文献类型： 中文期刊

作者： 马爱霞 ¹ ; 袁洁 ² ; 丁壮 ¹ ; 宣华 ¹ ; 宋子运 ¹ ; 徐明 ¹ ;

作者机构： 1.吉林大学预防兽医学国家重点学科动物重要病原与疫病研究室

2.广东省农业科学院兽医研究所

关键词： 鹅源副粘病毒;NA-1株;M基因;F基因;HN基因;真核表达

期刊名称： 中国生物制品学杂志

ISSN： 1004-5503

年卷期： 2008 年 21 卷 02 期

页码： 90-92+98

收录情况： CSCD

摘要： 目的获得鹅源副粘病毒(GPMV)NA-1株M、F和HN基因真核表达蛋白。

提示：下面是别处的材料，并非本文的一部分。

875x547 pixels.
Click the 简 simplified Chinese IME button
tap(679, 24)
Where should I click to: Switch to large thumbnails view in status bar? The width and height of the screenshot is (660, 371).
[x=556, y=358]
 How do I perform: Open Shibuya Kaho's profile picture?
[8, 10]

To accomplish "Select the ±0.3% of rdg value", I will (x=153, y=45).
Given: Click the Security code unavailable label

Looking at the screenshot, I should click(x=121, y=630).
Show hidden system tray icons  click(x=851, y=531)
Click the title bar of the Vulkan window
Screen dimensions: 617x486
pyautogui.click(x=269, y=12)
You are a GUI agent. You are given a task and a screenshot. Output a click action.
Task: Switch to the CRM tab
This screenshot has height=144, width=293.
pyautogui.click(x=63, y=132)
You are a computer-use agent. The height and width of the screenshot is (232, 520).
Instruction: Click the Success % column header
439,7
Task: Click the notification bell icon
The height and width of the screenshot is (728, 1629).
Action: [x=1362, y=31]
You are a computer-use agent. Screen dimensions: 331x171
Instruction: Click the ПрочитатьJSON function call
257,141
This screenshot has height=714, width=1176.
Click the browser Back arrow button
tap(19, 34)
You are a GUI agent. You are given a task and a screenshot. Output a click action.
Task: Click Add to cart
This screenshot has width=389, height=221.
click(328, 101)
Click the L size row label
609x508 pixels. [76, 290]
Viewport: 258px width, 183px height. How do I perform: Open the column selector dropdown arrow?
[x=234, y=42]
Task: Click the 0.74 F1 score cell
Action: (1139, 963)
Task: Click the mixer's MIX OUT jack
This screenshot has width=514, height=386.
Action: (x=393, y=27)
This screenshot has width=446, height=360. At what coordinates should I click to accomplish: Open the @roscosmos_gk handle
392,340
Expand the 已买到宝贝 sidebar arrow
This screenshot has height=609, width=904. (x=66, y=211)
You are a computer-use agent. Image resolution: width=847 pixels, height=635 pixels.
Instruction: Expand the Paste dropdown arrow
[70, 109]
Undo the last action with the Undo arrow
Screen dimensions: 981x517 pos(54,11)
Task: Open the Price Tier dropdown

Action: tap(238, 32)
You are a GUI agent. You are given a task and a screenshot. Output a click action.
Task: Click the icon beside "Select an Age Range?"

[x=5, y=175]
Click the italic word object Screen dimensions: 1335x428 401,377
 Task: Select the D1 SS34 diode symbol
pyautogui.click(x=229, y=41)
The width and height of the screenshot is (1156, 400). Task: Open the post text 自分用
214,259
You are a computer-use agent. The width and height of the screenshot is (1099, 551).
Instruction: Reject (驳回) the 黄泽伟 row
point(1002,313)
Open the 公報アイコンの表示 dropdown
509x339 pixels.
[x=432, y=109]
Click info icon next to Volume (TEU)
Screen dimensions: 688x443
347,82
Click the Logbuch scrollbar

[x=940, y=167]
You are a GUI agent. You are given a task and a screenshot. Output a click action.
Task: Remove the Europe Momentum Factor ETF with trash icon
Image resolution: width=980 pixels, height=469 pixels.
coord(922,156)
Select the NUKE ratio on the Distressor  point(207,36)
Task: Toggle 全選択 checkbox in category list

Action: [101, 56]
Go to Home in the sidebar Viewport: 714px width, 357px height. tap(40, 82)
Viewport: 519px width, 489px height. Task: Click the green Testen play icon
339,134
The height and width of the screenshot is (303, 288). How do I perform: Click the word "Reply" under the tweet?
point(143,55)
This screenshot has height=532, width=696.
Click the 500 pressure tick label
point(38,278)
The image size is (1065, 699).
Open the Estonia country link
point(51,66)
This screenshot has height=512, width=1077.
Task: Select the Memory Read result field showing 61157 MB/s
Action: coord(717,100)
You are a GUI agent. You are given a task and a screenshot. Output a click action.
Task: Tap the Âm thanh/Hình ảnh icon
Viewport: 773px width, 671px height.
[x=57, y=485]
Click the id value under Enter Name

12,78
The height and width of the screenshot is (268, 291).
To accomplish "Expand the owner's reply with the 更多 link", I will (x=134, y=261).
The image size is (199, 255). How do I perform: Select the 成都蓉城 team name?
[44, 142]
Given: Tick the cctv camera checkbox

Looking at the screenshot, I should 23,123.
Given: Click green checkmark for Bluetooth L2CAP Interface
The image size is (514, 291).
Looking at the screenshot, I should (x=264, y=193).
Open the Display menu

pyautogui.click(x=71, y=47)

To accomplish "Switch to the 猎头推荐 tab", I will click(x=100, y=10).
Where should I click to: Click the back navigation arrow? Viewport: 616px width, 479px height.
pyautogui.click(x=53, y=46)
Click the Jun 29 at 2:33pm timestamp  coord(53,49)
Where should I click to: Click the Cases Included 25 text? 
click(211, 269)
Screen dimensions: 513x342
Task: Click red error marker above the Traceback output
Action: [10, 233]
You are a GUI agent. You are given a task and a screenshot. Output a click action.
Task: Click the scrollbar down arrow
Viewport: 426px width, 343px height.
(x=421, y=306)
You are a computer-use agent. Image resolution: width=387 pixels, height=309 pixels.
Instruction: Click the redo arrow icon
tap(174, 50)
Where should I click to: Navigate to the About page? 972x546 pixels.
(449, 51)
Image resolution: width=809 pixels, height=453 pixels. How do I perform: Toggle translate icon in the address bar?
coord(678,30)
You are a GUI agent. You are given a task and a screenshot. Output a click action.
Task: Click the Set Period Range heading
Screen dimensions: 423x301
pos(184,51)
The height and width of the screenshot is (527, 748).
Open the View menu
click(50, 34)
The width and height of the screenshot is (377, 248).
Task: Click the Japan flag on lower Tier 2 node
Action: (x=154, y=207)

方法将NA-1株GPMV经SPF鸡胚增殖、纯化,提取病毒基因组RNA。参考GenBank登录的NA-1株GPMV基因组序列,设计3对特异性引物,利用RT-PCR法,分别扩增M、F和HN基因开放阅读框(ORF),将目的基因克隆至pMD18-T-Simple载体,并进行酶切和序列测定。将目的片段克隆至pCI-neo表达载体,酶切鉴定正确的重组质粒,分别命名为pCI-M、pCI-F和pCI-HN。将重组表达质粒分别转染Vero细胞,用间接免疫荧光试验鉴定目的蛋白的表达。结果RT-PCR法分别扩增出M、F和HN基因,大小与预期一致。克隆载体及表达载体酶切及测序鉴定正确;重组真核表达质粒转染Vero细胞后,荧光显微镜下可见特异性荧光。结论利用pCI-neo真核表达载体在Vero细胞中成功表达了NA-1株GPMV M、F和HN基因,为下一步研究该病毒的出芽机制以及各结构蛋白的功能奠定了基础。